ФРАГМЕНТ ТЕКСТА =>
____________________

Посылка из далёких миров

Посылка из далёких миров | ФОТО Елены Богачевой/предоставлено фестивалем «Наука на Стрелке»

ФОТО Елены Богачевой/предоставлено фестивалем «Наука на Стрелке»

Леонида ЕЛЕНИНА называют «охотником за кометами». Он работает в Институте прикладной математики имени Келдыша, в справочниках указан как астроном — хотя учился совсем другой профессии. Про Леонида можно кино снимать: в младших классах прочел о кометах, мечтал открыть новую — и открыл. Ему тогда и тридцати лет не было. Сейчас на его счету шесть комет. А астероидов 320. Об этом ученый рассказывал на фестивале «Наука на Стрелке», а мы узнали подробности.

— Леонид, в 2024 году должна вернуться одна из открытых вами комет…

— Она не только вернулась, она уже улетела. Максимально сблизилась с Солнцем в мае этого года, прошла недалеко от Земли — по космическим меркам, конечно, — и отправилась своим путем. Через 13 лет опять вернется.

— Это первая из открытых вами комет? Еленин?

— Вторая, но они все Еленины, кроме одной, которая названа по имени сети наших телескопов. Когда меня спрашивают: «Не надоело ли вам, что у вас пять комет-«однофамильцев», — я отвечаю, что, во‑первых, не надоело, а во‑вторых, не я выбираю название. Есть международные правила, по которым комета получает имя.

— Вас, наверное, постоянно спрашивают: что ощущает первооткрыватель?

— На какой‑то миг понимаешь, что это объект, о котором на всей планете знаешь только ты. К тому же объект, для которого срок жизни человечества — мгновения. Кометы и астероиды существуют сотни миллионов лет, миллиарды. По сути — это то, чему не довелось при формировании планет стать их частью. Своего рода оставшиеся стройматериалы. Правда, те, что стали частью планет, для нас обезличены, а этим «остаткам» мы уделяем внимание, каталогизируем их.

____________________

ОБЯЗАТЕЛЬНЫЕ ЗАДАНИЯ =>
1. Перепечатайте из интервью отрывок от слов «Леонида ЕЛЕНИНА называют» до слов «вами комет? Еленин?» включительно.
2. Через сколько лет, по словам Леонида Еленина в интервью, комета, сблизившаяся с Солнцем в мае, вернется снова?
Следующий материал взят из другого источника.

ИСХОДНЫЕ ДАННЫЕ =>
____________________

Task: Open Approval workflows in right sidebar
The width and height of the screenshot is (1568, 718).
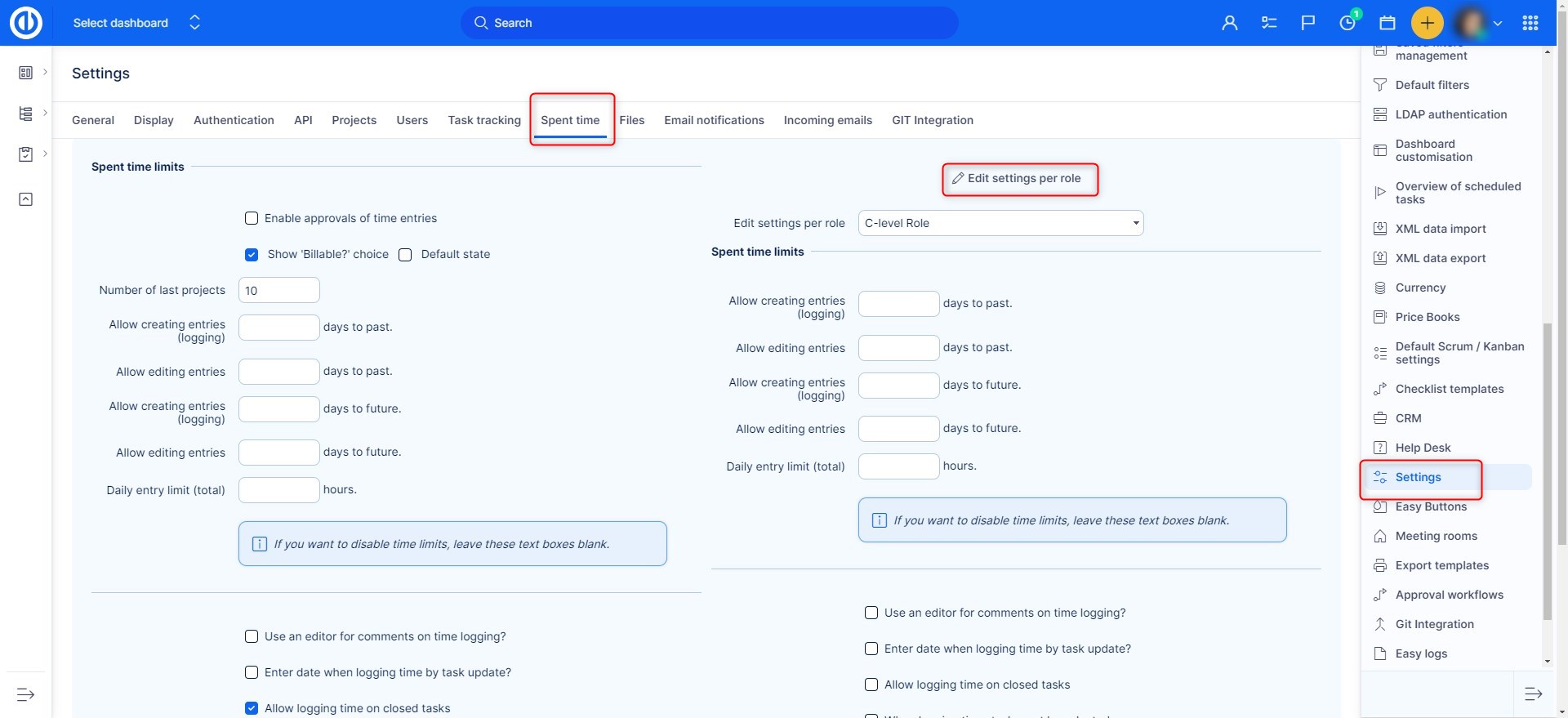Action: tap(1449, 595)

____________________

ОТВЕТЫ К ЗАДАНИЯМ =>
1.
Леонида ЕЛЕНИНА называют «охотником за кометами». Он работает в Институте прикладной математики имени Келдыша, в справочниках указан как астроном — хотя учился совсем другой профессии. Про Леонида можно кино снимать: в младших классах прочел о кометах, мечтал открыть новую — и открыл. Ему тогда и тридцати лет не было. Сейчас на его счету шесть комет. А астероидов 320. Об этом ученый рассказывал на фестивале «Наука на Стрелке», а мы узнали подробности.

— Леонид, в 2024 году должна вернуться одна из открытых вами комет…

— Она не только вернулась, она уже улетела. Максимально сблизилась с Солнцем в мае этого года, прошла недалеко от Земли — по космическим меркам, конечно, — и отправилась своим путем. Через 13 лет опять вернется.

— Это первая из открытых вами комет? Еленин?

2. Через 13 лет.